§ **THE PROBLEM**
Arrange everything from the line containing "Given: Toggle GPU Fan series in chart legend" down to the line containing "[x=15, y=57]" as a numbered list, skipping blank lines. Leave the pictures out of your answer.

Page and screen pointing data:
● ● ● ● ● ● ●

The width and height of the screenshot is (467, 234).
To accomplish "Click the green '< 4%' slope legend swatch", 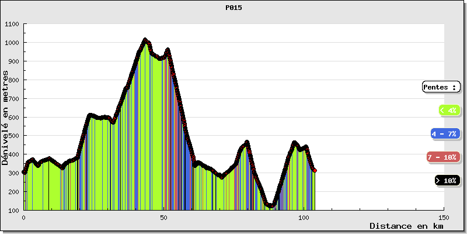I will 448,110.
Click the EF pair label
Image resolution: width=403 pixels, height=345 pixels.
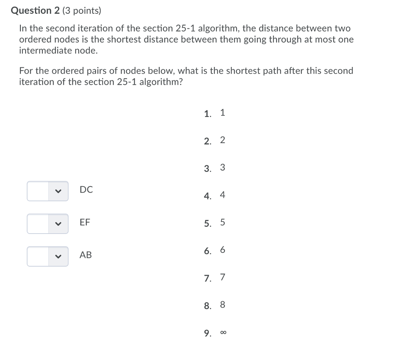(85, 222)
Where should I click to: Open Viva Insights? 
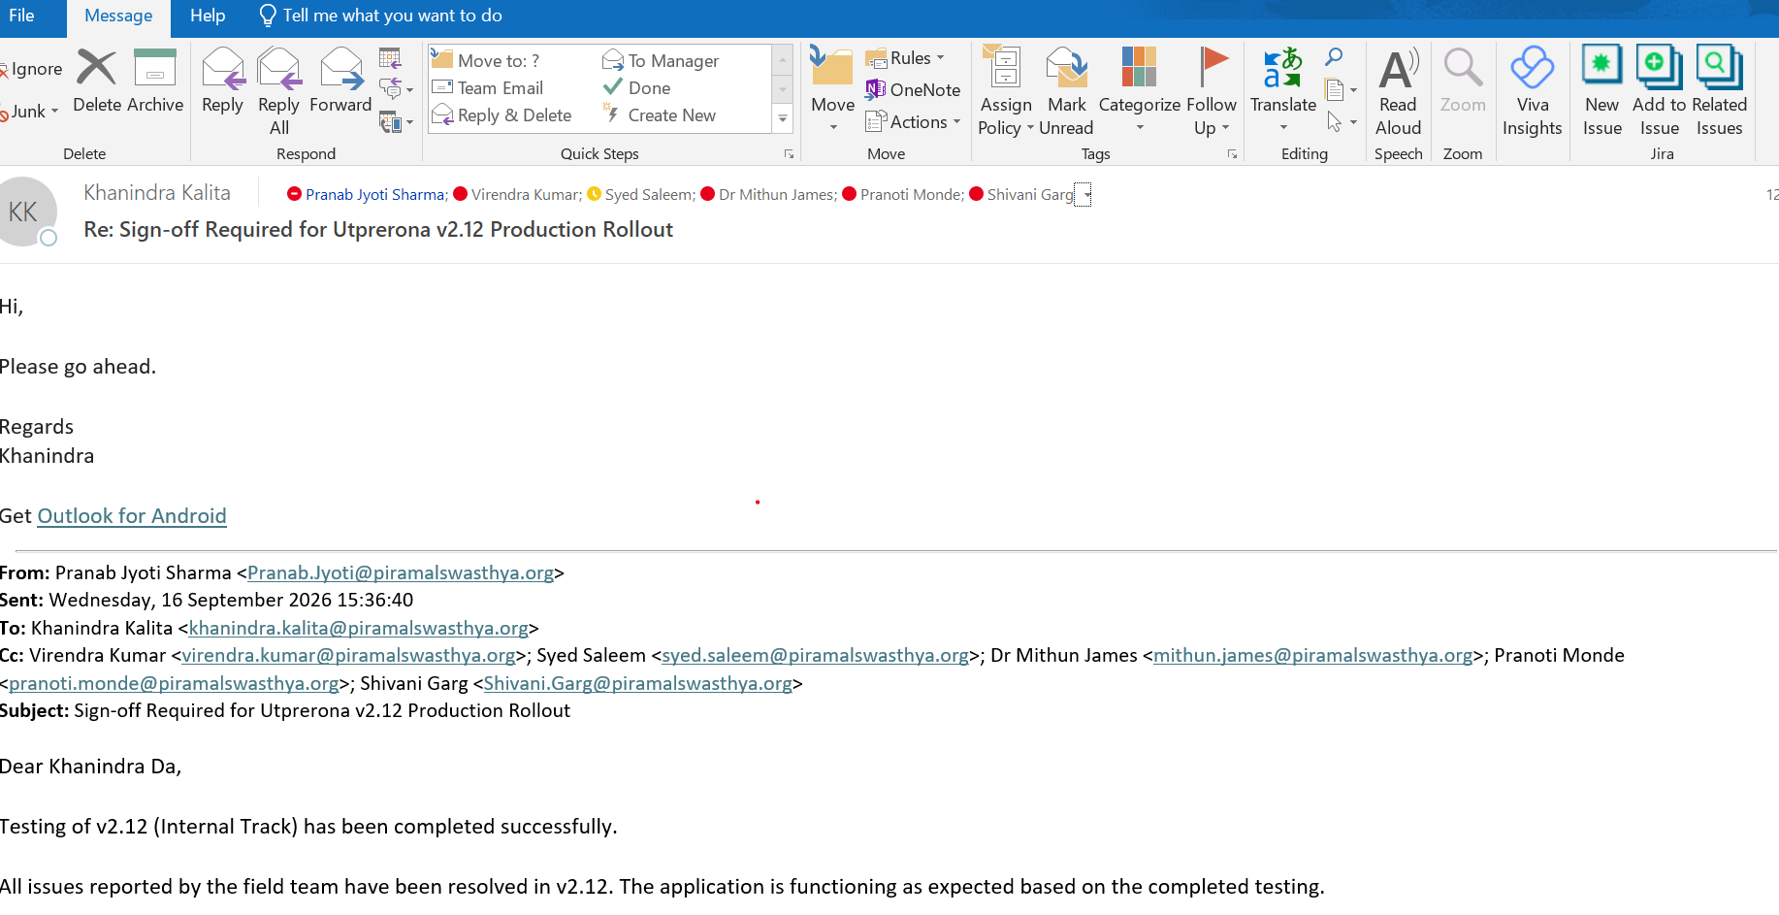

● ● ● ● ● ● ●

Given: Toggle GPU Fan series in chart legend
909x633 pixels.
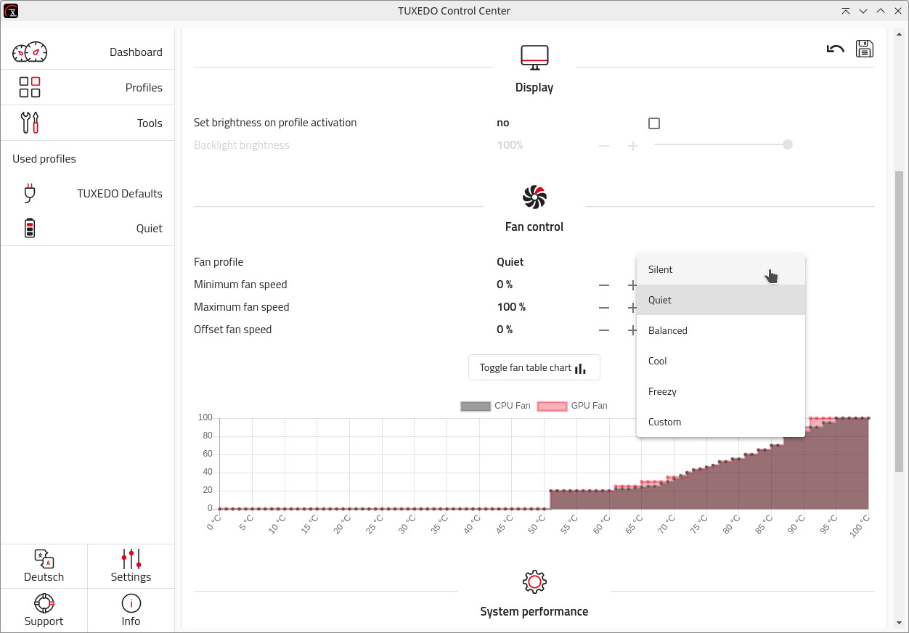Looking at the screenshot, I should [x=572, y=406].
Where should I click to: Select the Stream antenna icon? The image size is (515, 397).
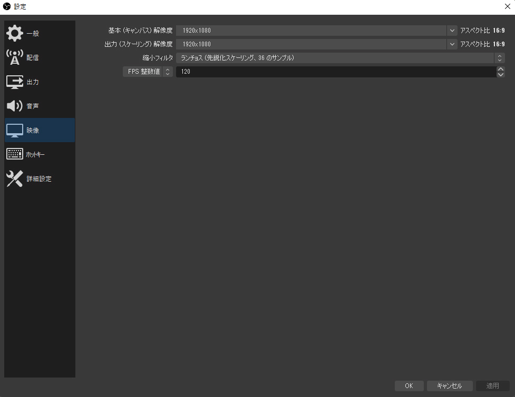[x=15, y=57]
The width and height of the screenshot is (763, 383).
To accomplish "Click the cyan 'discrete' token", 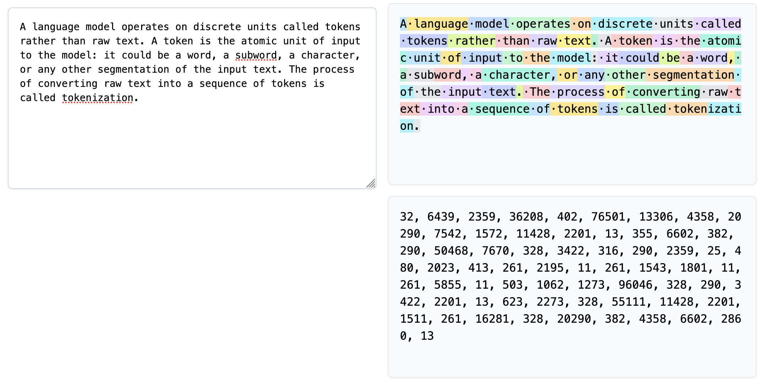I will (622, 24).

● ● ● ● ● ● ●

§ **SOLUTION TO THIS EXERCISE**
1. Given: Toggle GPU Fan series in chart legend
2. 909x633 pixels.
3. Looking at the screenshot, I should [x=572, y=406].
4. Where should I click to: Select the Stream antenna icon? The image size is (515, 397).
5. [x=15, y=57]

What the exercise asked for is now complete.